“The final test of greatness in a CEO is how well he chooses a successor and whether they can step aside and let their successor run the company.” — Peter Drucker, Management Theory Pioneer
The value locked up in a family business lies within the next generation of leadership, for two reasons. First, you can’t get out if you don’t have leadership in place to continue the company (whether you are selling the business to them or to a third party – there is no business without them); and second, their ability to run and grow the business successfully is how you will convert your illiquid net worth into cash.
Statistics suggest this is a daunting task. Only 33% of family businesses make it to the second generation, and only 15% or less make it to the third generation. “Shirtsleeves to shirtsleeves in three generations”. You will exit your business…either on your terms or someone else’s.
It’s not just choosing your successor, it is stepping aside. And if you plant yourself too long in the CEO seat, it becomes increasingly more difficult for the next person to step in, let alone for you to step out.
There are 5.5 million family-owned businesses in the United States. These companies comprise over half of the nation’s GDP and create three-quarters of all new jobs. Many family business experts believe that one common cause of failure in family businesses is a lack of transition planning and preparation. Leaders of family-owned businesses often stay at the helm for 20 years or more, and as a result, their exits have a major impact on the company. Their shadows become long. These long tenures can also make it difficult for organizations to cope with rapid shifts in technology, business models, and societal beliefs.
In order to increase the odds of succession planning in family businesses, the key is to start now. Developing new leaders takes time. Transitioning power and authority takes time. This isn’t just about finding the right person, and that will take time as well. Sometimes the chosen successor doesn’t work out, meaning more time will be required for the transition.
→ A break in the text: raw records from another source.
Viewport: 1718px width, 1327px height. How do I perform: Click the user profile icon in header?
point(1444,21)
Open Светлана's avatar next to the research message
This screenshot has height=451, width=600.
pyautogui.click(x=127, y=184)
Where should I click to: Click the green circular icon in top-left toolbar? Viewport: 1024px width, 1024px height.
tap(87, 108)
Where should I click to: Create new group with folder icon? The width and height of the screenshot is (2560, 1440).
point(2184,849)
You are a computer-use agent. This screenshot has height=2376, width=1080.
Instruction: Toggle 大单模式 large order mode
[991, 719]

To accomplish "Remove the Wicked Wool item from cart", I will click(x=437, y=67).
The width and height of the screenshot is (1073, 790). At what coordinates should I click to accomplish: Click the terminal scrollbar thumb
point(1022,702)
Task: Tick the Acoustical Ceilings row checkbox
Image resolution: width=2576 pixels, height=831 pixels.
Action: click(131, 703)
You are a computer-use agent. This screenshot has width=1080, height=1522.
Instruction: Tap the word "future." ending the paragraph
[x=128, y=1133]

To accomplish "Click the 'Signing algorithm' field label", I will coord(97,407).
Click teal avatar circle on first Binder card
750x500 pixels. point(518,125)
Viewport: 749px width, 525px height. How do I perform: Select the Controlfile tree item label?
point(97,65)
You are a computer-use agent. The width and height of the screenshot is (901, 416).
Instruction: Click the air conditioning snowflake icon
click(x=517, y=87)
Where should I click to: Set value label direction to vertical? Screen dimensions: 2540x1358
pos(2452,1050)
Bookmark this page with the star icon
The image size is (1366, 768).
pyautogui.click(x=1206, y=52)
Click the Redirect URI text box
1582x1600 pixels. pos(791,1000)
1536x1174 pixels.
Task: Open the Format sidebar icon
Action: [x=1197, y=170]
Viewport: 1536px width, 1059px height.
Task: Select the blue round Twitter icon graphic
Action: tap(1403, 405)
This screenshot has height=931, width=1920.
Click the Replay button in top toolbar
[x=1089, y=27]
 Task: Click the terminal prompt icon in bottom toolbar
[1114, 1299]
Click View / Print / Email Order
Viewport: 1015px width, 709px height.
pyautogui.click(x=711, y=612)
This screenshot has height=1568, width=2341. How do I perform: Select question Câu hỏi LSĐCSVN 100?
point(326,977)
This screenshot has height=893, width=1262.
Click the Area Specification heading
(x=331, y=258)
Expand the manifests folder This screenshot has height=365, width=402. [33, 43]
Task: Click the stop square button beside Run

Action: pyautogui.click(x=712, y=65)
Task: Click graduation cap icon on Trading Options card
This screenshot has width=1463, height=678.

Succession is tricky in family businesses. On the one hand, it’s important that the next generation carries on the entrepreneurial spirit that has driven the organization’s success, while on the other hand, it’s important that the current generation doesn’t become too complacent and unwilling to change, holding on to power and authority too long.
As you take on succession in your company, stay proactive. It is an iterative process. With careful succession planning, you can turn a potential nightmare into an opportunity.